Rising speed limits for fluxons via edge quality improvement in wide MoSi thin films

Abstract

Ultra-fast vortex motion has recently become a subject of extensive investigations, triggered by the fundamental question regarding the ultimate speed limits for magnetic flux quanta and enhancements of single-photon detectors. In this regard, the current-biased quench of a dynamic flux-flow regime - flux-flow instability (FFI) - has turned into a widely used method for the extraction of information about the relaxation of quasiparticles (unpaired electrons) in the superconductor.
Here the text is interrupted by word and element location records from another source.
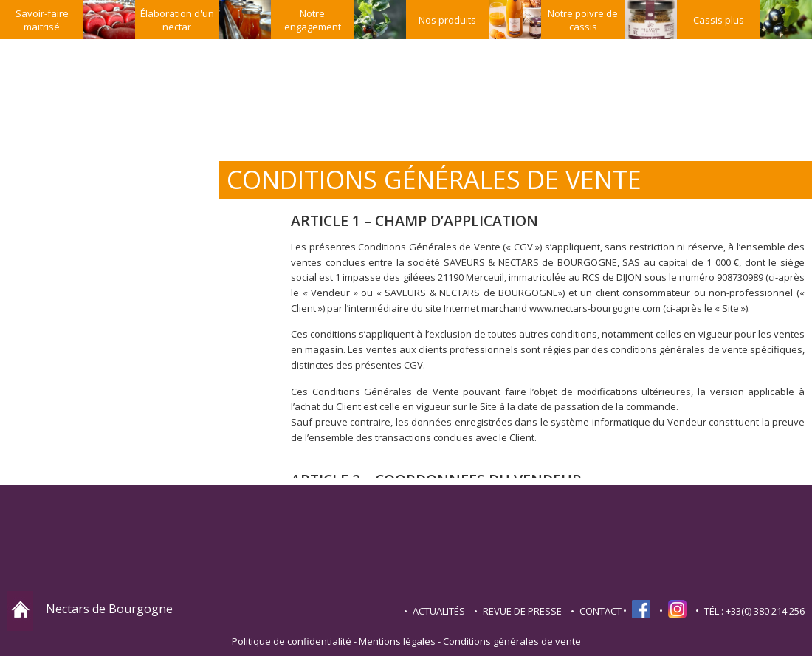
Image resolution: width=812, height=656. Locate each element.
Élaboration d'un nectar (177, 20)
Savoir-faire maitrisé (42, 20)
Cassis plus (718, 20)
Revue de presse (522, 611)
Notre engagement (312, 20)
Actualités (438, 611)
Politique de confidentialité (292, 641)
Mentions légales (397, 641)
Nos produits (447, 20)
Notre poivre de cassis (582, 20)
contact (600, 611)
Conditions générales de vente (512, 641)
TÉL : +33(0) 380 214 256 (754, 611)
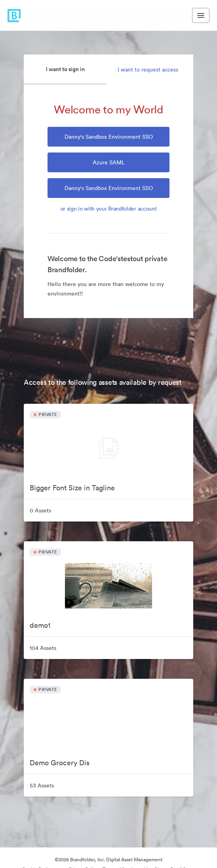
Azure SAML (108, 162)
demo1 (40, 625)
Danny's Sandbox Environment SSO (108, 137)
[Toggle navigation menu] (201, 15)
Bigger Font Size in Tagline (72, 488)
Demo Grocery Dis (59, 763)
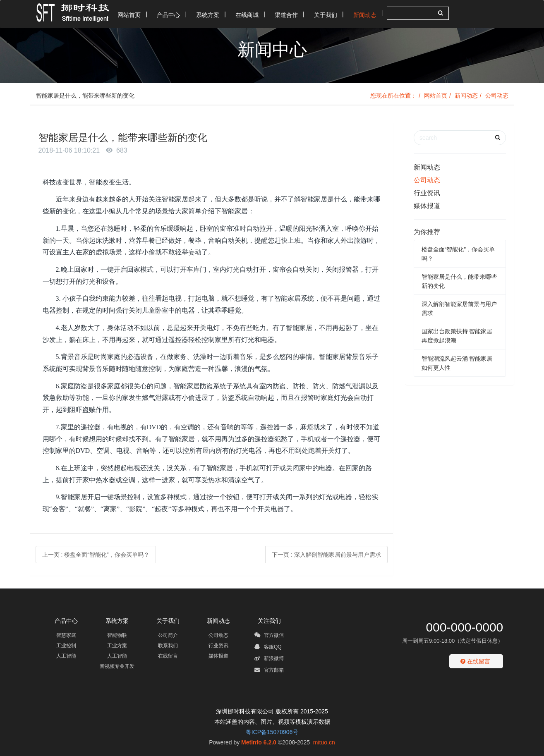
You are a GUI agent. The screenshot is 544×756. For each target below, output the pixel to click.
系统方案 (117, 621)
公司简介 (168, 635)
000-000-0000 (464, 627)
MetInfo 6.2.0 (259, 742)
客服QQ (268, 648)
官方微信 (269, 636)
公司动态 (497, 96)
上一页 (96, 555)
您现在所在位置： (393, 96)
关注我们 (269, 621)
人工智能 (66, 656)
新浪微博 (269, 660)
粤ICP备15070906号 (272, 732)
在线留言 (168, 656)
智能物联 (117, 635)
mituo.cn (324, 742)
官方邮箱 (269, 671)
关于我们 (168, 621)
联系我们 (168, 646)
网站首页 (436, 96)
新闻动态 (466, 96)
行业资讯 (427, 193)
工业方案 (117, 646)
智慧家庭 (66, 635)
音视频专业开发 (117, 666)
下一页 (326, 555)
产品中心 (66, 621)
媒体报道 (427, 206)
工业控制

However, the large relaxation times τε deduced from FFI for many superconductors are often inconsistent with the fast relaxation processes implied by their single-photon counting capability. Here, we investigate FFI in 15 nm-thick 182 μm-wide MoSi strips with rough and smooth edges produced by laser etching and milling by a focused ion beam. For the strip with smooth edges we deduce, from the current-voltage (I-V) curve measurements, a factor of 3 larger critical currents Ic, a factor of 20 higher maximal vortex velocities of 20 km/s, and a factor of 40 shorter τε. We argue that for the deduction of the intrinsic τε of the material from the I-V curves, utmost care should be taken regarding the edge and sample quality and such a deduction is justified only if the field dependence of Ic points to the dominating edge pinning of vortices.